根据文档所说,先创建item用来保存图片数据,为了能够使ImagesPipeLine生效,这个item需要有名为image_urls的field属性:
items.py
import scrapy
class MyItem(scrapy.Item):
image_urls = scrapy.Field()
image_paths = scrapy.Field()
images = scrapy.Field()
继承ImagesPipeLine编写自己的ImagesPipeLine
pipeline.py
import scrapy
from scrapy.exceptions import DropItem
from scrapy.pipelines.images import ImagesPipeline
class MyImageDownloadPipeLine(ImagesPipeline):
def get_media_requests(self, item, info):
for image_url in item['image_urls']:
yield scrapy.Request(image_url)
def item_completed(self, results, item, info):
image_paths = [x['path'] for ok, x in results if ok]
if not image_paths:
raise DropItem("Item contains no images")
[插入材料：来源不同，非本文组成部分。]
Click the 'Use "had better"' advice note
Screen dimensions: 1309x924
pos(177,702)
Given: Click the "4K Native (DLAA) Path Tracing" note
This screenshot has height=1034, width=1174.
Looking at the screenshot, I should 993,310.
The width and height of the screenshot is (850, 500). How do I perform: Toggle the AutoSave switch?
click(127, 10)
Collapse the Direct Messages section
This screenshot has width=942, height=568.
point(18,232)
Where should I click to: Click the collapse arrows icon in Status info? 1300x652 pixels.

item['image_paths'] = image_paths
return item
这里重写的item_completed用来在下载完成后保存image_path属性
3. 编辑settings.py使能MyImageDownloadPipeLine
settings.py
# coding=utf-8
BOT_NAME = 'imagedemo'
SPIDER_MODULES = ['imagedemo.spiders']
NEWSPIDER_MODULE = 'imagedemo.spiders'
# 使能ImagePipeLine
ITEM_PIPELINES = {'imagedemo.pipelines.MyImageDownloadPipeLine': 1}
# 指定图片文件保存的未知
IMAGES_STORE = 'image'
ROBOTSTXT_OBEY = True
编写spider实现爬虫逻辑
spider.py
# coding=utf-8
from scrapy.spiders import Spider
from imagedemo.items import MyItem
class ImageSpider(Spider):
name = 'hlhua'
start_urls = ['http://www.hlhua.com/']
def parse(self, response):
# inspect_response(response, self)
images = []
for each in response.xpath("//img[@class='goodsimg']/@src").extract():
m = MyItem()
m['image_urls'] = [each,]
images.append(m)
return images
执行scrapy crawl hlhua -o images.json,即可在image/full/下载图片,并生成images.json记录图片信息。